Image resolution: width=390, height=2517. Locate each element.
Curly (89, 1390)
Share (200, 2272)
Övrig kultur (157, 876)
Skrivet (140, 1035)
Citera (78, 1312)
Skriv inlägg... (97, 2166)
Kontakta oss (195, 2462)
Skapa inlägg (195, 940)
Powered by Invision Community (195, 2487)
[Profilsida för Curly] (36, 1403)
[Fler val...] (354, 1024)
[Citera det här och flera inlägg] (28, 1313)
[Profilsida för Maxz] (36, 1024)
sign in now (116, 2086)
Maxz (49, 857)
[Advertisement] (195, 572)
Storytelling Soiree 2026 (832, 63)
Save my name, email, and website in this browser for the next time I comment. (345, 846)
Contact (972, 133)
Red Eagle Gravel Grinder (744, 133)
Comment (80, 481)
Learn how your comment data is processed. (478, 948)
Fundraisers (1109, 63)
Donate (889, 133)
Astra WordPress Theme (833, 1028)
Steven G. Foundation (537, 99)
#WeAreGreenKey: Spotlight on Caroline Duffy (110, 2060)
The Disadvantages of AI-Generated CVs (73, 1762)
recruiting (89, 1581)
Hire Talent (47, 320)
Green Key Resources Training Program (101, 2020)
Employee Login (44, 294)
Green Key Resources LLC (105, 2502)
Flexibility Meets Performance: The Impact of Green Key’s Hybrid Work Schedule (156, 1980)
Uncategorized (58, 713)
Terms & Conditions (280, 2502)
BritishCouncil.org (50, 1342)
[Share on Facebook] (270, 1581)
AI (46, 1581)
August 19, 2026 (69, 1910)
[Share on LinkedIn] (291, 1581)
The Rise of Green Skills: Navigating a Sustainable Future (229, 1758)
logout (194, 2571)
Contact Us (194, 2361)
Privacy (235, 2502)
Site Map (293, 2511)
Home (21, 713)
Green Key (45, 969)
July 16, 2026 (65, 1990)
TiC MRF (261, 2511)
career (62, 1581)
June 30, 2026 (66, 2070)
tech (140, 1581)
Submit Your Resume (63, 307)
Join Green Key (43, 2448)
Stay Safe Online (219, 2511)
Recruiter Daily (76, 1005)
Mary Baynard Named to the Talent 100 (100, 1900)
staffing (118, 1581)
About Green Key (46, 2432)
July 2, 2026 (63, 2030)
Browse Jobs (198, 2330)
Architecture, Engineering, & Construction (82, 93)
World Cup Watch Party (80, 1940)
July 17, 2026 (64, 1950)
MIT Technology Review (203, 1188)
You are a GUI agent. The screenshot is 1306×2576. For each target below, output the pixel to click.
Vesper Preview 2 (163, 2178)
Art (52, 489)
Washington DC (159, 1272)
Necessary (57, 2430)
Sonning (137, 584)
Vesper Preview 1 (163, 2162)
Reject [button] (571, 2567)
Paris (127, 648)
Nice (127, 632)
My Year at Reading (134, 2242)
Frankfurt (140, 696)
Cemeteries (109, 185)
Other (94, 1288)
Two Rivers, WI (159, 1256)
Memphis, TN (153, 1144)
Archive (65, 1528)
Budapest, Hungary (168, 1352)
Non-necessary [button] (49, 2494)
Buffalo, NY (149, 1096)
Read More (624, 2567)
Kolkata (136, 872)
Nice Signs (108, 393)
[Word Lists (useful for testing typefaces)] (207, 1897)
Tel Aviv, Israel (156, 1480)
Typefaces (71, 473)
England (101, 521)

To do:
The lines beginning with the one that holds "Necessary (57, 2430)" and ending with the last line of the data above are to be reproduced exactly, and nothing else.

Task result:
Necessary (57, 2430)
Sonning (137, 584)
Vesper Preview 1 (163, 2162)
Reject [button] (571, 2567)
Paris (127, 648)
Nice (127, 632)
My Year at Reading (134, 2242)
Frankfurt (140, 696)
Cemeteries (109, 185)
Other (94, 1288)
Two Rivers, WI (159, 1256)
Memphis, TN (153, 1144)
Archive (65, 1528)
Budapest, Hungary (168, 1352)
Non-necessary [button] (49, 2494)
Buffalo, NY (149, 1096)
Read More (624, 2567)
Kolkata (136, 872)
Nice Signs (108, 393)
[Word Lists (useful for testing typefaces)] (207, 1897)
Tel Aviv, Israel (156, 1480)
Typefaces (71, 473)
England (101, 521)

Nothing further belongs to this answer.